True coffee lovers know the best way to buy coffee is to get it directly from the roaster. Green beans, those that are not yet roasted, can hold their flavor for years if stored correctly, but once the roasting process is completed, the peak of freshness begins to wane quickly. By buying beans directly from the people who handle the roasting process or at least the next step in the chain, coffee connoisseurs can ensure the best quality and even save a little bit of the fun in grinding for themselves.

Coffee itself only comes from two main beans – the robusta and the arabica. The arabica is considered the most flavorful of the two and is used by most major coffee makers the world over. In fact, this bean accounts for some 70 percent of the world’s production of coffee. The key in getting different flavors often lies within the skill of the person handling the roasting process. The same batch of beans, for example, can be roasted in a number of different ways to produce coffee that’s very different in taste.

When a different end result is desired for flavor reasons, the roaster will ensure the beans stay in a special, commercialized roaster for the set amount of time. Expert roasters know exactly what to do and how long to “cook” beans to ensure the end result is masterful. Roasting can produce several different types of brews. They include:

* Light or American roast. When a less full bodied flavor is desired, the beans are kept in the roaster for the least amount of time. This produces beans that are ideal for American coffee. Tasty, yet not strong or “thick,” these beans are used throughout America for typical coffee shop, home and diner brews.

* European roast. Beans for typical French coffees, for example, stay in slightly longer than American brews. They produce a “darker” and often more flavorful cup of coffee.

* Dark brews. These are rich, bold and thick. This variety requires a longer cooking time to bring out more of the beans’ natural oils and sugars. The color comes from the beans’ sugars caramelizing.

* Espresso blends. These beans are cooked to the burn point and actually begin to smoke. The darkest of the darks, beans cooked this long are meant for use in rich, espresso drinks.

Other flavors, of course, may be obtained by adding them in after the roasting process. Designer coffees come with a whole grocery list of flavors that range from hazelnut and chocolate and mint to orange and beyond.

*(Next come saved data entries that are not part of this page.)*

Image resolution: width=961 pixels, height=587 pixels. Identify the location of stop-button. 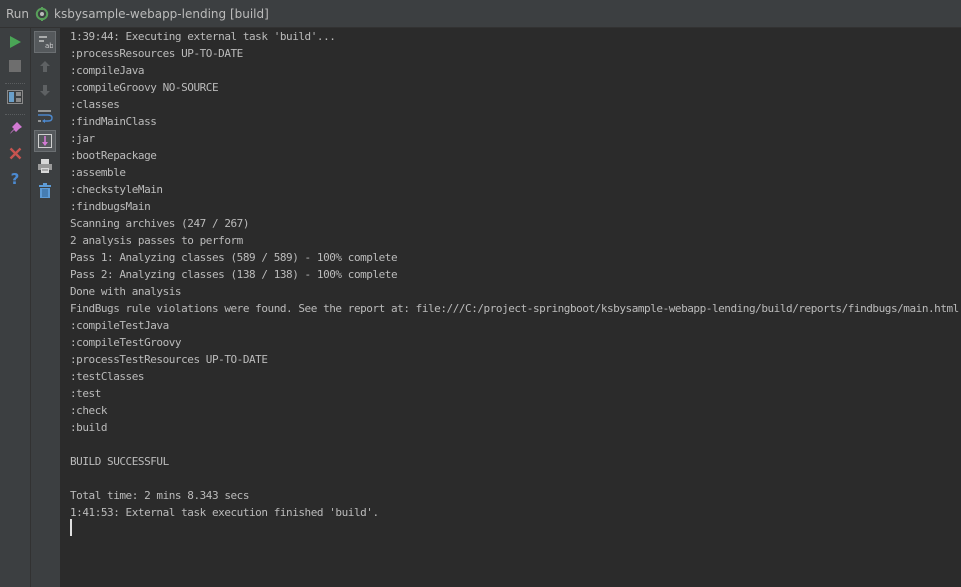
(15, 66).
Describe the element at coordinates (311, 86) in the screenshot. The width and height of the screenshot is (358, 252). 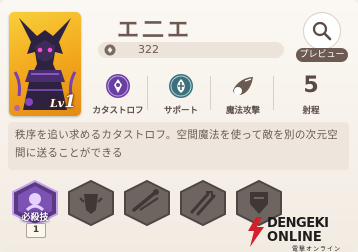
I see `stat-range-value: 5` at that location.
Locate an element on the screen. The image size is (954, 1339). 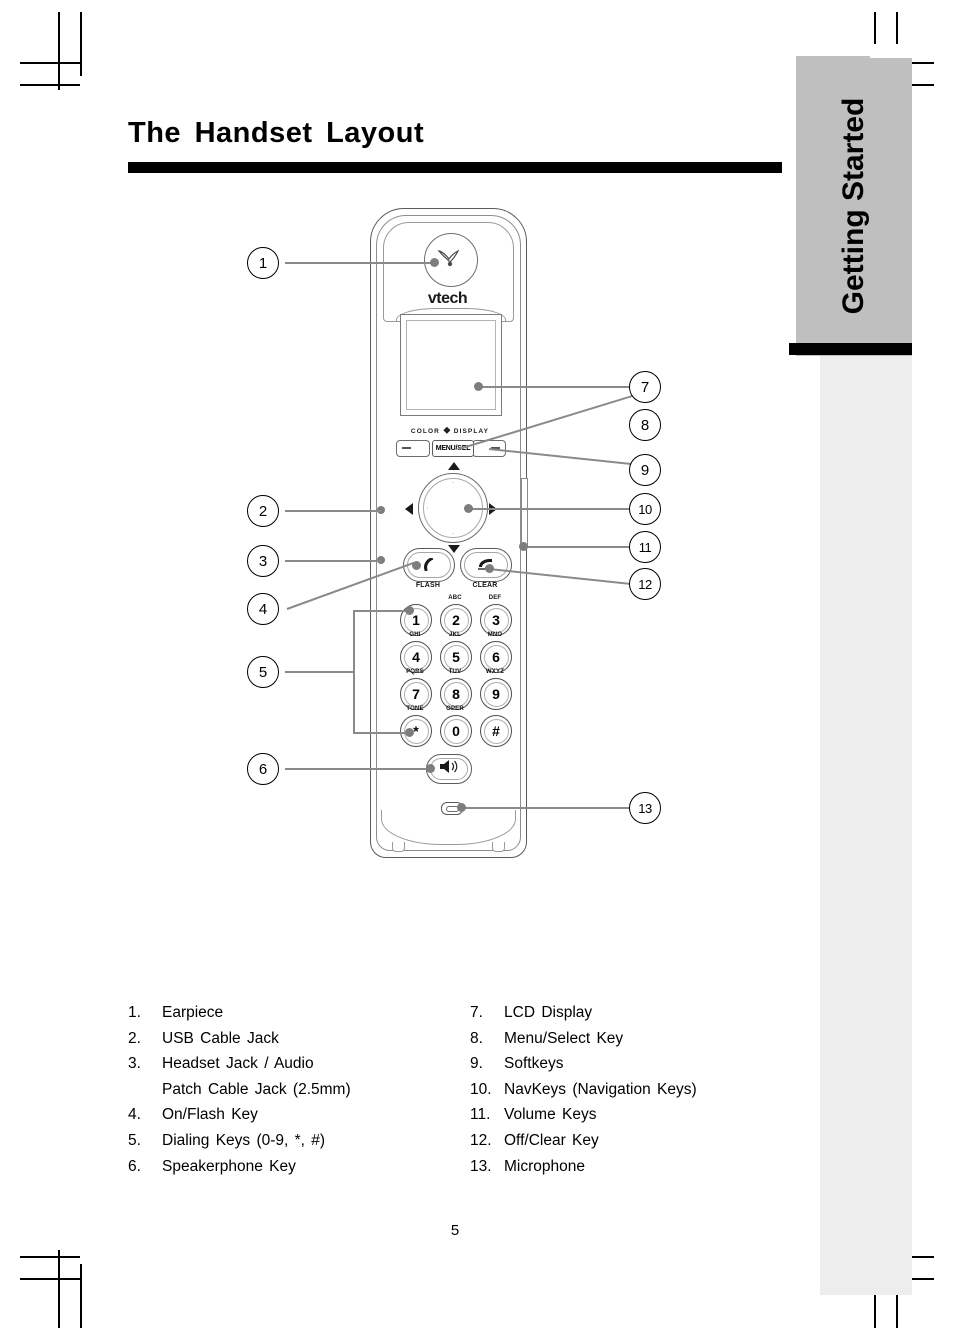
speaker-icon is located at coordinates (449, 769).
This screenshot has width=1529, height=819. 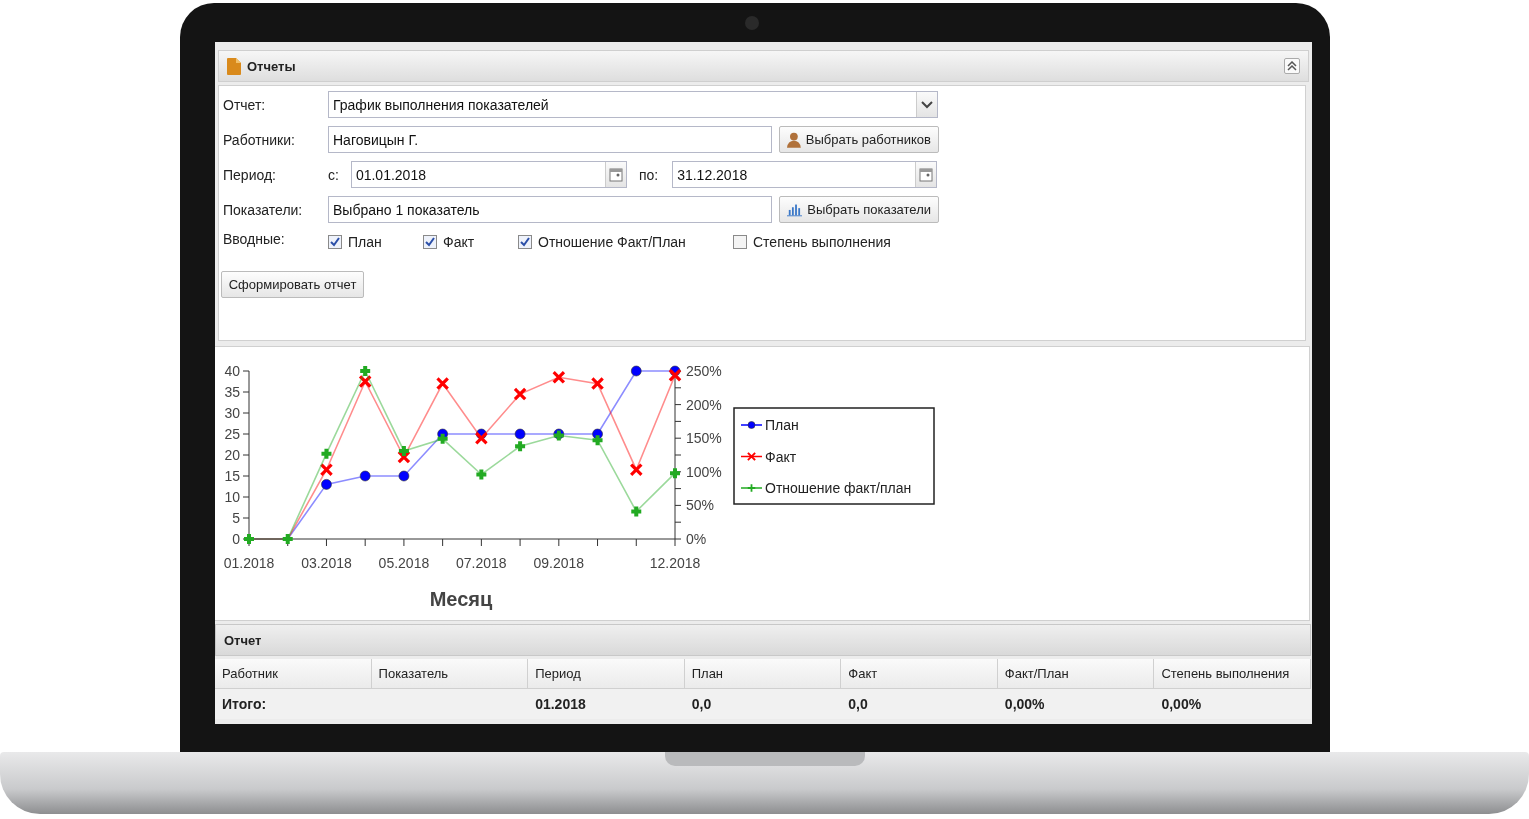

No matter the kind of coffee desired, it’s likely it can be found online. If purchased directly from a roaster or from a company that ensures freshness, online purchases can net much better coffee than typical grocery stores. Look for beans that are promised to be delivered within short time of roasting and plan on grinding yourself for the freshest of flavors. Grind only what’s needed one pot at a time for best flavors.